The Relationship Property Act specifies that relationship property includes “motor vehicles, caravans, trailers, or boats, used wholly or principally, in each case, for family purposes”.

It then goes on to say it does not include:

  1. Chattels used wholly or principally for business purposes;
  2. Money or security for money;
  3. Heirlooms;
  4. Taonga.


A client has imported a luxury boat from overseas in 2013. The relationship begins at the end of 2014.

There are significant repair costs in relation to the boat and servicing which the party that imports the boat meets.

The other party does not like the boat being part of the relationship but there are different views as to how much of the time the boat is used and for what length of time.

Is the luxury boat a family chattel?

The classification of assets as “family chattels” is a question of fact which depends very much on use.
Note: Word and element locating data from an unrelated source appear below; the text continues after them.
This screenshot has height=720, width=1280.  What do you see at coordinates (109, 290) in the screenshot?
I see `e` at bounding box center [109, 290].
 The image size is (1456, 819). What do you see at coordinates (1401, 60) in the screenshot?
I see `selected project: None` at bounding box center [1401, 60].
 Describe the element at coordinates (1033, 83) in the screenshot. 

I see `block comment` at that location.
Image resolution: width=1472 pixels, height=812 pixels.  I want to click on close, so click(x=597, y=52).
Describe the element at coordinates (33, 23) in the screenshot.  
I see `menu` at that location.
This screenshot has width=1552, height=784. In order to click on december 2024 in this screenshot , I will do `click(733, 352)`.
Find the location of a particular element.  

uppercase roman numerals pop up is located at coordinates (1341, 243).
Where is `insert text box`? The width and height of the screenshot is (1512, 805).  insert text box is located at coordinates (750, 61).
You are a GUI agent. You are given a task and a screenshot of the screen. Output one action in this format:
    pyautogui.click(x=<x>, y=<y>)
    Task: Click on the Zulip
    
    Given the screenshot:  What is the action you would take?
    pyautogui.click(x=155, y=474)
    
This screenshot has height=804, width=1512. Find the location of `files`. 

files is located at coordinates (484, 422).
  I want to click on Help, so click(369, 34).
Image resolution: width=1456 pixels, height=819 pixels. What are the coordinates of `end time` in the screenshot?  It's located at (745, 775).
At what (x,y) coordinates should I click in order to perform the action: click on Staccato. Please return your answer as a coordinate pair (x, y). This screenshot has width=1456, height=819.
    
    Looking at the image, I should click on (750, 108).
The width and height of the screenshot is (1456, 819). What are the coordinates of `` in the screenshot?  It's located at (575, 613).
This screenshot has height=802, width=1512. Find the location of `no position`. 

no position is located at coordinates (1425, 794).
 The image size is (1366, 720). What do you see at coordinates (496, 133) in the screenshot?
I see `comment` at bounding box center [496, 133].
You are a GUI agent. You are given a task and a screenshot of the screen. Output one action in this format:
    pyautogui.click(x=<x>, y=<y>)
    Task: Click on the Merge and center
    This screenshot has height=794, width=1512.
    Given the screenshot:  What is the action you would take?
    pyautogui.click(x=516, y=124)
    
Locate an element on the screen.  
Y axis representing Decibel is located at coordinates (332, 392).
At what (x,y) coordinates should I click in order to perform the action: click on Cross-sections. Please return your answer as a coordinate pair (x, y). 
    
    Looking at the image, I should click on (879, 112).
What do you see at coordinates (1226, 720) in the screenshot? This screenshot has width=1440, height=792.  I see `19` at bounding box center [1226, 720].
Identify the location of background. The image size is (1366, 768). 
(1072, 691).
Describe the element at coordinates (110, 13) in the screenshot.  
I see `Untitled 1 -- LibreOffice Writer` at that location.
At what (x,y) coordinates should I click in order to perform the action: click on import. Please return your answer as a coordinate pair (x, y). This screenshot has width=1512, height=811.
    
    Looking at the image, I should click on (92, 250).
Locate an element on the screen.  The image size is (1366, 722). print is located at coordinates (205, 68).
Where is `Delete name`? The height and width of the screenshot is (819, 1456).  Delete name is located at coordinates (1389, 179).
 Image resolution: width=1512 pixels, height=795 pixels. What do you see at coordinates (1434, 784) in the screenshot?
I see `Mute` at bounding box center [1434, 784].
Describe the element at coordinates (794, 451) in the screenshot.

For example, in the case of W vs W, the court accepted the wife’s submission that a motor cycle that was principally used by the husband and never used by the wife was a family chattel because it freed the family car for the wife’s use.

Ideally, if you were bringing an expensive chattel into the relationship, you would sign a section 21 contracting out agreement so it remained the separate property of the person who purchased it.


The past use as a family chattel may not be enough.

My experience is that courts take a wide view of the definition of a family chattel.